Watching this for the first time in years, I did remember other bits as they came up, but it was mostly fresh. And, well… this isn’t a great movie. It tries to be all epic and such, but it also tries to cover the material from the long and complex book in just a single movie… a long movie, but still just a single movie. It might be possible to do this well, but this movie doesn’t do so. Things move from scene to scene with you never getting to care about any of the characters, and in a very disjointed way that always makes you feel like there are major things missing, that if only they were explained would make the whole thing make a bit more sense. But they are not there, so you just constantly feel like you are missing something.

Sure, you get to see people riding worms. You get to see Sting scowl and jump around some. And you get to see the creepy little girl at the end. But in exchange you have to see the disgusting Baron Harkonnen. And really bad special effects on the shields. And just generally be going “Huh?”

It seems what we watched was the Theatrical Version, but there is an “Extended Edition” that was produced later, that included a bunch of deleted scenes… but also removed some things and made a bunch of other edits. You would think that some more time and exposition might make this film a bit better, but from the reviews I’ve read, it actually makes things even worse… longer without adding much of value.

There was a TV Mini-Series also made out of this in 2000. It is longer. And it is better if I remember it properly. OK, admittedly, I probably watched it once when it was on TV, and don’t actually remember much about it… but it had to have been better, right?

Of course the best choice here is to forget the movie versions, and go read the book.

The book is a classic and worth reading. The movies… not so much.

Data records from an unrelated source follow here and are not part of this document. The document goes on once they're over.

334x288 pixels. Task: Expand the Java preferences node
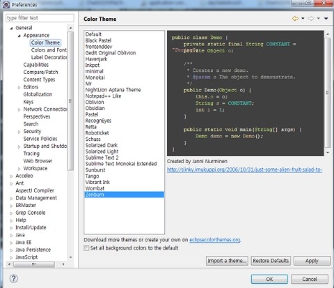(x=11, y=236)
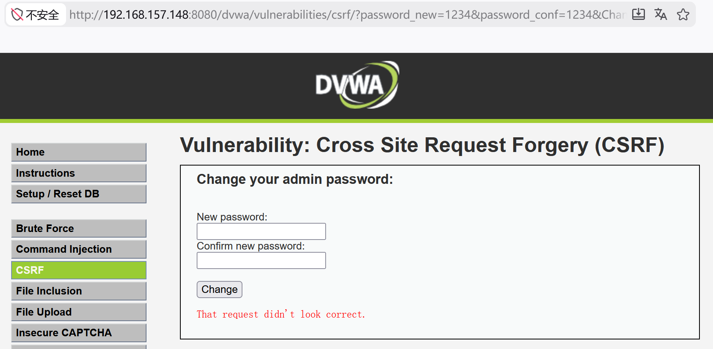
Task: Click the 不安全 security label
Action: point(42,15)
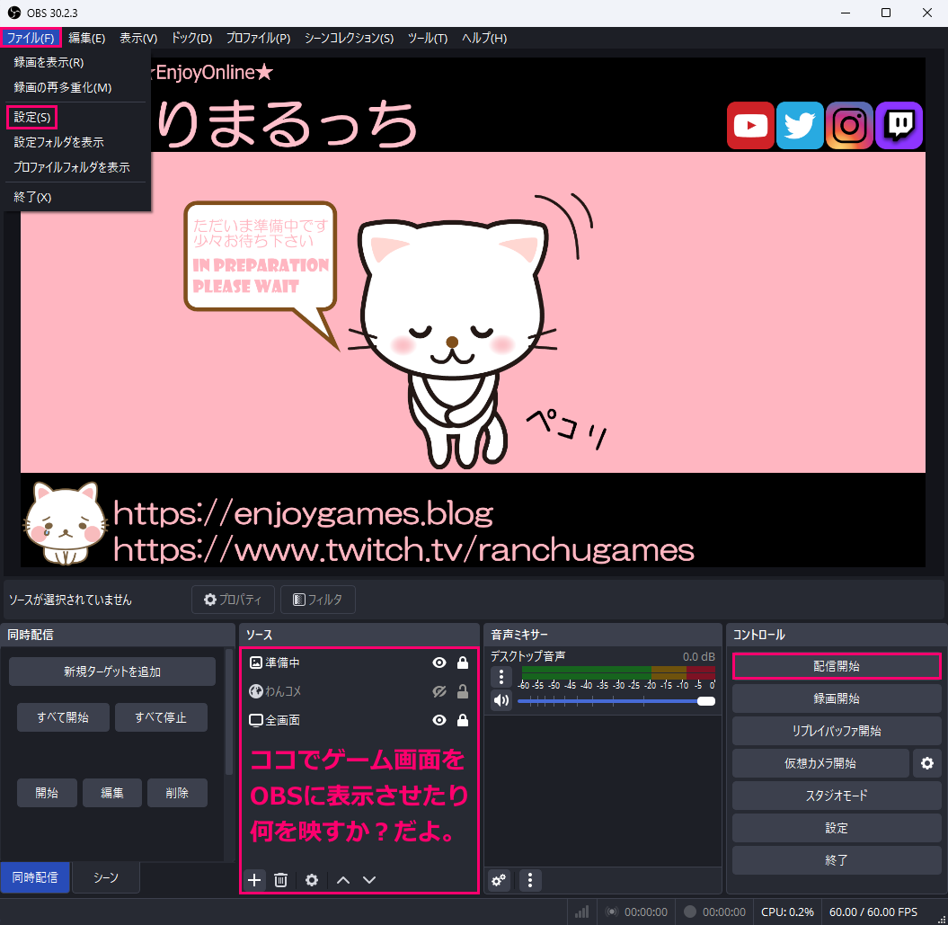Click the trash icon to remove source
The height and width of the screenshot is (925, 948).
[x=280, y=880]
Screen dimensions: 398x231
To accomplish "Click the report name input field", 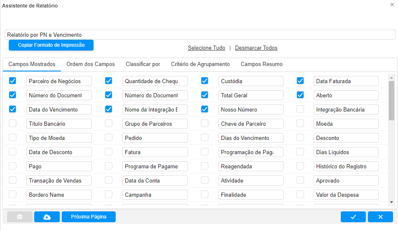I will pyautogui.click(x=200, y=35).
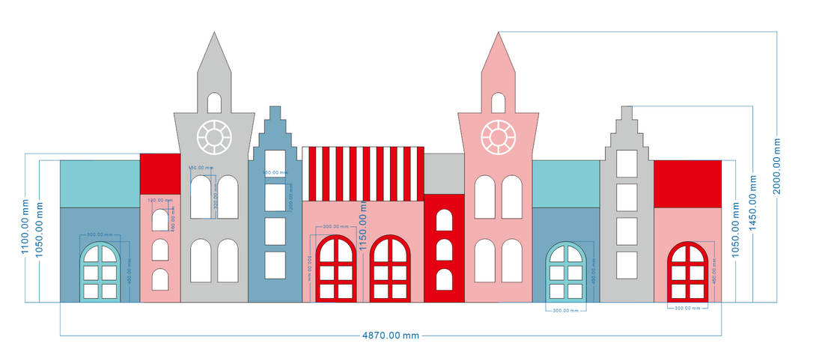Click the top window of gray stepped-gable building
This screenshot has height=346, width=816.
(627, 165)
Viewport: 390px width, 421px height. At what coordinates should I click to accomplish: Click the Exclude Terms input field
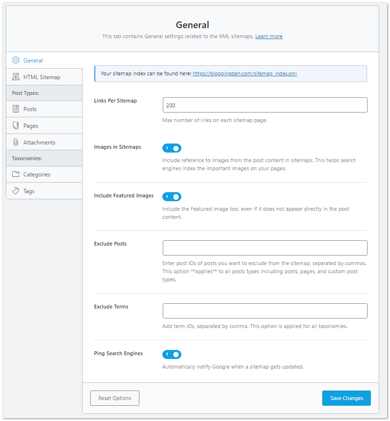pos(264,310)
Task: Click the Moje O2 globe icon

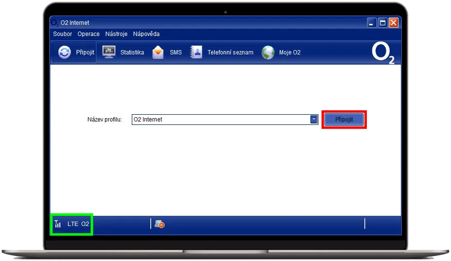Action: 268,52
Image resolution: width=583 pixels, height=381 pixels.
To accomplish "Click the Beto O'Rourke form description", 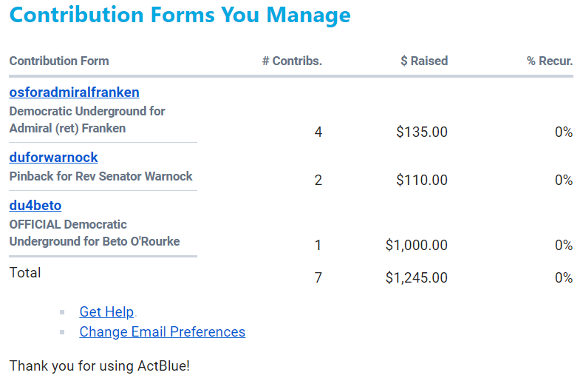I will 94,233.
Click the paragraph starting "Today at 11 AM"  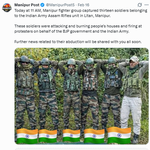coord(81,13)
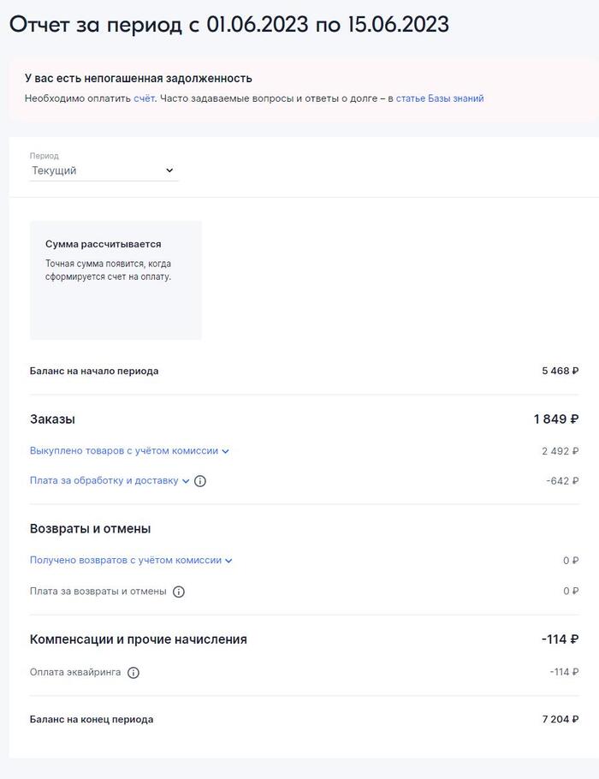This screenshot has height=779, width=599.
Task: Select the 7 204 ₽ ending balance value
Action: [x=560, y=720]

Kindle Ratio for 15 Jun 2009 – 45%

The percentage of the last 20 books I have read that are available on Kindle holds steady at 45%. I’ve said I will officially want one after this percentage is more than 50%.

Book: Ender’s Game

Author: Orson Scott Card
Started: 9 May 2009
Finished: 30 May 2009
324 p / 22 d
15 p/d

For Christmas Brandy gave me the most recent book from the Ender universe, but it had been a long time since I had read any of the series, and I hadn’t read all of them, so I decided I needed to reread all of them before reading the new one. So here we go.

For the benefit of anybody who has NOT read Ender’s Game before, I will attempt to be spoiler free, because Ender’s Game is one of those books that has the most power the very first time you read it, if you read it cold with no prior knowledge. The quick summary is that it is about a young kid being trained to be a leader in a big war.

Even rereading it after having read it several times before, many parts of this book resonate with me. Some of the bits about Ender and his family. Some of the bits at the battle school. And then the last two chapters get me in the gut emotionally every time.

This is a classic. If you haven’t read it, you should.